Finding the best care for Zeeva

Zeeva, who has a rare type of epilepsy, rides on a swing
Zeeva is back to being a kid after surgery for uncontrolled epilepsy

When our 8-year-old daughter, Zeeva, giggles and runs in her walker to the swing set, it’s like watching pure childhood joy. Understanding what it has taken to get her to this point, though, is close to unimaginable.

Zeeva is one of fewer than 150 people in the world with a rare disease called Gould Syndrome or COL4A1/A2. This condition causes mutations in genes that produce a specific type of collagen. Because the collagen is found throughout the body, COL4A1/A2 affects many organ systems, including the brain, kidneys, eyes, and muscles. The disorder causes many symptoms, not the least of which are strokes and epilepsy. In her first six years of life, Zeeva spent hundreds of nights in the hospital, had 13 operations and countless procedures, (from eye surgeries to Achilles heel, a shunt placed in her brain, and spine surgery). She was struggling to advance both cognitively and physically because of uncontrolled epilepsy. She had seizures every day, couldn’t gain weight, sleep right, or generally enjoy her life.

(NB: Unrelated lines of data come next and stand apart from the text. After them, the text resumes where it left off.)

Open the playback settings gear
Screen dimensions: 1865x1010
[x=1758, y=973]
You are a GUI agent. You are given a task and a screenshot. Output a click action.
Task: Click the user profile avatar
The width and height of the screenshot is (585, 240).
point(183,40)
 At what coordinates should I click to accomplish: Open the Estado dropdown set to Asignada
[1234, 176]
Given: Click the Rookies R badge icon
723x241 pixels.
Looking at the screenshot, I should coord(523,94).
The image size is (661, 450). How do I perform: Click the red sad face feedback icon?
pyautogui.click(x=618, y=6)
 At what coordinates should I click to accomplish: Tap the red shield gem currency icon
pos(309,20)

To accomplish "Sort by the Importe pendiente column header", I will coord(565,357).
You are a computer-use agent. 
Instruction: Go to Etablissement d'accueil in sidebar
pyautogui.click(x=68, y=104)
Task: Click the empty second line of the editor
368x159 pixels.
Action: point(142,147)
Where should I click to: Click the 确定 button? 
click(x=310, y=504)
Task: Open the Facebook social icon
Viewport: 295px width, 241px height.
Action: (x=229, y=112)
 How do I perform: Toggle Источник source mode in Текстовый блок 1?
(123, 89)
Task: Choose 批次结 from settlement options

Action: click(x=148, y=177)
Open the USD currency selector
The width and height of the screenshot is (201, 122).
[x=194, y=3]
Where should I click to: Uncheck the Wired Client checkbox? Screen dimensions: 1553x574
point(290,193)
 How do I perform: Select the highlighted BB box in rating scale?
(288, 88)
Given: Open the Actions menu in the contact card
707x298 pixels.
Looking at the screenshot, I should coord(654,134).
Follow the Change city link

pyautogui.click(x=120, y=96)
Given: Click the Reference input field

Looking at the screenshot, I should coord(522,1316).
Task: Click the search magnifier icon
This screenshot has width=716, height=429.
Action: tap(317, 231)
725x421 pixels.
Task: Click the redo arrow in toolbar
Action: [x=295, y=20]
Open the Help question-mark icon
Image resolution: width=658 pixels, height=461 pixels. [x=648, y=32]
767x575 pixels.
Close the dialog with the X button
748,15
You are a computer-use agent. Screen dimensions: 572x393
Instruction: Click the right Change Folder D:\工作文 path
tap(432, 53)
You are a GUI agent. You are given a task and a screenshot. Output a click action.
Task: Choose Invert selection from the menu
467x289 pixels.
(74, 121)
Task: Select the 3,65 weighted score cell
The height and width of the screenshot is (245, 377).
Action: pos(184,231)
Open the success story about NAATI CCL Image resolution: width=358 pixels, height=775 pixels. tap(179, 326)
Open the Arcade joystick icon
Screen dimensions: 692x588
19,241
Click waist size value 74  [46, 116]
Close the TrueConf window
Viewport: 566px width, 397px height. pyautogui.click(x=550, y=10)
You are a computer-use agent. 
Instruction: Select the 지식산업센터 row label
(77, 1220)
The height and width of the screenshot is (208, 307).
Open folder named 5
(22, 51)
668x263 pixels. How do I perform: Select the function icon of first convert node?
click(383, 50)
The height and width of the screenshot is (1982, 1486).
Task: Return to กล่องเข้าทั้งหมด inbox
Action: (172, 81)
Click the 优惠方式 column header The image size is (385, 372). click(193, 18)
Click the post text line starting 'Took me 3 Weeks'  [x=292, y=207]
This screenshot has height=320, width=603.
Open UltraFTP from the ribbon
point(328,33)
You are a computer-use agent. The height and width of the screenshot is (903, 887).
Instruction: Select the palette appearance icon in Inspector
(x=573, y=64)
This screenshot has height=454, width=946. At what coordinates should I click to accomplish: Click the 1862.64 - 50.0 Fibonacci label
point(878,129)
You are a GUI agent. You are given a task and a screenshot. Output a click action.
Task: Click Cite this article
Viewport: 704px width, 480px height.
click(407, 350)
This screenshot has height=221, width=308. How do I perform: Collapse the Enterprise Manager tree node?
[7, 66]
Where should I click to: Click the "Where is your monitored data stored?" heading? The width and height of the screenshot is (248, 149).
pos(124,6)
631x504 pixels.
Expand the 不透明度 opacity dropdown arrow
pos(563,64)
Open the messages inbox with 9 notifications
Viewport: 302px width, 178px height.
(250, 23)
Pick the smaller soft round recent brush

Zeeva, who has a rare type of epilepsy, poses in hospital scrubs with her mom
Zeeva with her mom and dad

When we didn’t feel we had any options left for treatment, my mom suggested we call Boston Children’s Hospital.

Our experience with Boston Children’s was very different from the other places we had been for epilepsy and neurology treatment. People listened to us and to Zeeva in a very different and proactive way. Dr. Joseph Madsen was as wonderful in person as he had been on the phone. (No doctor had ever taken a call on their lunch break to speak with me). The first time he came to meet us, Zeeva threw a sock at him. He smiled, caught it, and asked Zeeva if he could throw it back. His bedside manner was incredible.

Sheena and Zeeva at home

Dr. Madsen suggested Zeeva have an operation called a functional hemispherectomy. He would separate the two halves of her brain by cutting tissue called the corpus callosum, then make some additional delicate cuts under the microscope. He was confident this would reduce or stop the seizure activity. He also wanted to remove a shunt that was implanted in Zeeva’s brain to treat a cyst in her brain caused by porencephaly. The surgery came with risks and was the hardest decision we had ever faced, yet we felt 100 percent confident in Dr. Madsen and the epilepsy team.

Zeeva, who has a rare type of epilepsy, poses in hospital scrubs with her mom
Sheena and Zeeva in the hospital

Zeeva woke up after a ten-hour procedure, opened her eyes, and it felt like we were seeing her for the first time. I cannot describe the feeling of seeing your child healed. Going from having seizures every day for six years to having no seizures is nothing short of a miracle.

That’s not to say Zeeva hasn’t had to work hard since the surgery. She has regular physical, speech, and occupational therapy. But she is learning to read, enjoys swimming, horseback riding, and is a glass jewelry and pottery artist. Not only did Dr. Madsen, help heal Zeeva’s brain, but he was instrumental in supporting us as we founded the Gould Syndrome Foundation, a 501(c)(3) non-profit that promotes education, advocacy, and medical advancements in Gould Syndrome, COL4A1/COL4A2 diseases. I don’t think we will ever be able to truly articulate our appreciation for Dr. Madsen and Boston Children’s for all that they did for Zeeva and our family.